Nothing like being “persuaded” into confusion — especially if your candidate is behind.
“The calls,” according to AP, “indicate that Democrats were concerned about Palm Beach problems even before they knew Florida’s vote would end in a razor-thin margin, said American University political science professor Candice Nelson.”
I would agree. Again, that’s the point.
“To the extent there have been accusations that Democrats didn’t cry foul until they realized Wednesday that Bush may have won, this cuts the other way,” Nelson said.
Yeah, it certainly does “appear” that way, doesn’t it? As in, it was probably supposed to “appear” that way. I smell “plausible deniability.”
The problem is, this trash doesn’t wash.
If you pay much heed to the flavor of the AP report, it makes it sound as though — suddenly — Democrats and Palm Beach election officials were inundated with billions of voters calling to complain about “confusing” Florida ballots on the spur of the moment. As we’ve learned, voters were prompted to call by the DNC.
Political campaigns indeed do encounter sudden, spur-of-the-moment “problems” that have to be handled quickly, I agree. But something this complex doesn’t work that way. Something this easy to get off the ground was planned well in advance — and probably not just in Florida but in other key states Gore had a chance of losing at the last moment.
In Florida, my personal guess is that Democrats were tipped off early that they were losing, either by polling station workers or local press buddies or both. When this information was received, “Plan B” was activated. The plan was, as it seems to me, to convince Gore supporters who can manage 12 full Bingo cards that they can’t manage to properly read and cast a vote on a single ballot.
I don’t quite know how the networks factor into this — but by proclaiming a Gore victory too early there is no question the declaration suppressed votes for Bush elsewhere in the state. That too, is something to consider.

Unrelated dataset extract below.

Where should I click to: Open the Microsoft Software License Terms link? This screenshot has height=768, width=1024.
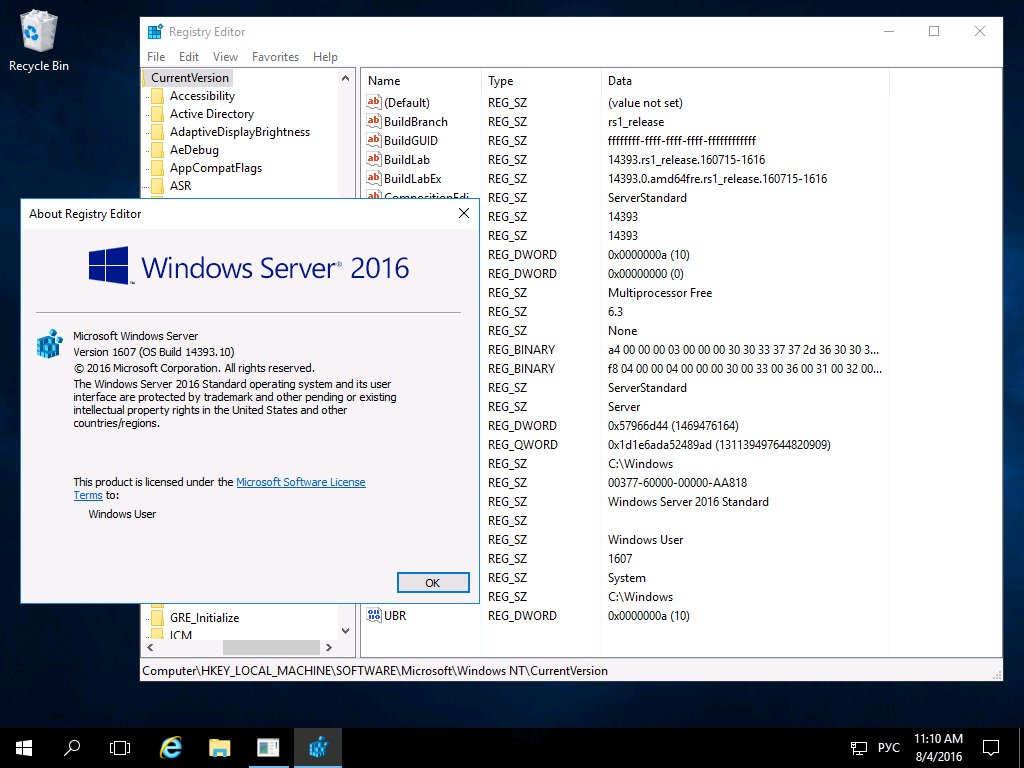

As for the crux of this report, it suggests:
- The Democrats put this pre-ordained plan into action because they knew early on they were losing a key state;
- TeleQuest was pre-ordained as the telemarketer of choice (you don’t think the DNC found them in the phone book on election night, do you?);
- The script TeleQuest was using was already written — it had to be, because if the firm made 5,000 calls in the 45 minutes before Florida polls closed, when would there have been time to write the script?
Also an oddity — the DNC intimated that state party officials were receiving lots of phone calls complaining about the “confusion” of the ballot throughout the day. Yet they waited until less than an hour before the polls closed to begin making these phone calls. Not likely; if there was true ballot confusion, a political party would want its supporters to know early and often that they may run into a problem, lest they legitimately cast a vote for the wrong man.
As a coup de grace, TeleQuest also said they provided the names of Palm Beach county residents who said they may have voted “improperly” (remember, this is after being prompted into such a response by the script employed) to the DNC, obviously so Democratic officials could then use those names in anticipated litigation.
It is just amazing to me that the establishment press accepts this tripe without question. A first-year political science major could figure this one out.
In any other election, one could dismiss this whole ordeal as just a cheap political tactic. But in this election, such a tactic could well decide the fate and future of the world’s richest, most powerful nation. That has implications beyond our borders so, in essence, our presidential decision is bigger than all of us.
None of that seems to matter much to Gore and the Democrats. To them power is more important and the path to achieving power justifies the means, no matter how illegal, improper or immoral.
Gore no longer deserves the White House or the respect of the American people. Honesty and integrity are as unfamiliar to him and the DNC as “controlling legal authority.”